Cut the tomatoes in half and scoop out the seeds and pulp from the cavities into containers (I use mason jars). If there isn't much juice in the jar, add a little bit of water so the seeds can float. Carefully label the jars so you don't lose track of the varieties that you are saving and then store the jars for 5 days or so until a layer of mold forms on the top (the seeds need to ferment before they will be able to germinate). Once a nice layer of mold fully covers the top of your container, you can scoop the layer off, pour the remaining seeds/juice into a strainer and rinse the seeds. The last step is to dry the seeds on a plate, giving them a little shake every day to keep them from clumping together. Once the seeds are fully dry, put your little seeds into a labelled envelope for safe keeping until its time to plant next year.

Just think, if you save a few varieties each season, you'll build up an impressive tomato collection in no time!

Friday, September 17, 2010

Beet Season!




Hey folks! The root veggies are upon us, hey? The sign of fall. Fall greens, squashes, potoatoes, and beets. I have to admit, as the farming months have passed, I have become really appreciative of beets. I am really loving the varities our farm has chosen to grow. Fabulous striped varities, golden beets, long cylindrical beets, the classic detroit. Awesome. You know you are tasting the earth with each bite. You can taste the goodness. But what about the greens, you ask...?
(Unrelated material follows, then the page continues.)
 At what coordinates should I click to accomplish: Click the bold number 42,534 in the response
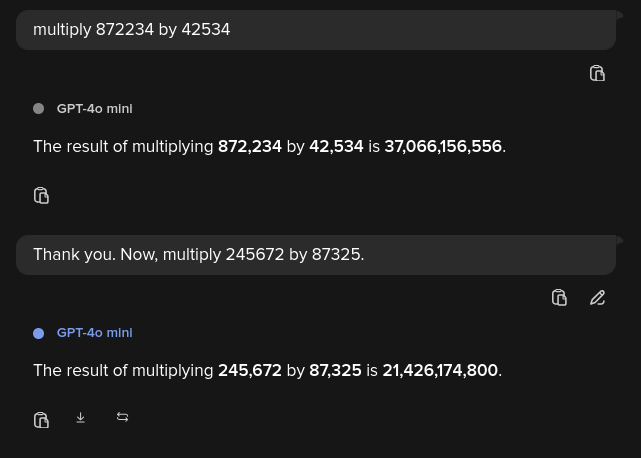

Well, again, fabulous stir fried, steamed, tossed with cooked pasta, in soups. Opportunities, endless. Like any other green, beet greens are loaded with nutrients. Rich with fiber, calcium and anitoxidants A, C, E, they are yummy pan fried with olive oil, lemon juice and topped with feta. How can you go wrong? Or, use them instead of romaine lettuce in a Ceasar salad. Heaven on a plate.

Beets have been around forever. Many people remember having beets and equate them with such an unpleasant memory, but the classic beet root is coming around again, and with huge style. Golden beets grated in a wonderful raw beetroot salad, mixed with green onion and vinigarette, beets roasted tossed with olive oil and fresh rosemary, dill pickeled beets, golden and detroit beets layered in a terrine with herbed goat's cheese. But here's an idea: add a 1/2 cup of grated beetroot and minus 1/4 cup of milk from your next chocolate cake, and wow, can you think of a better way to add beets to your week?

So next time when you see beets at a farmer's market or see them again in your CSA bag, please don't think, 'ohhhh MORE beets'. Buy, or use your bunch in a great new way that will mix up your regular routine or make you forget about the dreadful memories of you as a kid at the dining room table.




Saturday, September 11, 2010

September Farm Update

Holy dina! Is it September already? Let's see....Spiders making their home in the hoophouse, Jamie and I returning to school (Jamie to teach, me to learn), strong desires to eat soup and wear cozy sweaters. Yep, all signs point to fall out here in Abbotsford.


In the past two weeks the farm has taken a turn and we can start to see certain crops nearing the end of their production. The late season has a certain bittersweet feel to it. Some of our favorites, like tomatoes, might only make it another couple of weeks. While at the same time we have an awesome collection of fall and winter squashes just starting to come ready. I think all of us are ready for a break from the farm work, but at the same time, I know I will be envious and anxious for the fun summer times at the farm while I am slaving away over the books in dreary January.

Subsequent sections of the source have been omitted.